Well, it seems that the WAS/adulterer often has a support system in place to justify and coddle their actions. Very few people can carry on an affair long-term without secrecy or tacit/overt supporters. Loyalties often blind people to injustice.

Onc of the great traumas in many affairs for the hurt spouse is the sense that moral/ethical "gravity" has been suspended and that the obvious injustice of the whole thing is being supported by people you thought were friends. Not only does your world fall apart, but it begins to lose meaning, as people you love betray you. A great term for this is de-narration -- a feeling that we have lost our story, that everything we live for and love has been swept out from under us. It's a very lonely feeling. I, for one, have felt that the last 15 years of my life have been wasted.

This is often the case with men, when they face the significant loss of their childrenin addition to the loss of their marriage and, perhaps, the betrayal of a friend, who might be the OM.

It's compounded when one's religious community is either uninterested in your spouse's affair or ends up treating you like a pariah.

I think exposure, to some small extent, aside from it's strategic value of causing the affair to sour, it a way of reaching for help, gaining allies and trying to re-narrate one's world. It's a desperate attempt to try to restore law and order -- to bring accountability to bear upon the WAS. It's a way of creating a small community that says, "You are not insane, the WAS is wrong."
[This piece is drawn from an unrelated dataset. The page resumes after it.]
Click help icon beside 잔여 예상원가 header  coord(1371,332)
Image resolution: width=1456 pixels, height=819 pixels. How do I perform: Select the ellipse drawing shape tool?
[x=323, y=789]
The real question is its effectiveness.

We want to attract our spouses, not shame them.

An interesting essay would be how to determine when/if it's best to expose or not, to whom, and under what circumstances.

--Theoden
I know exactly how this feels... people who I devoted a lot of time and emotional energy into helping through a difficult period (in-laws) are circling the wagons to 'protect' my WAW because they don't want her reputation sullied, and they believe whatever story she tells them.


"You can't reason someone out of a position they didn't reason themselves into."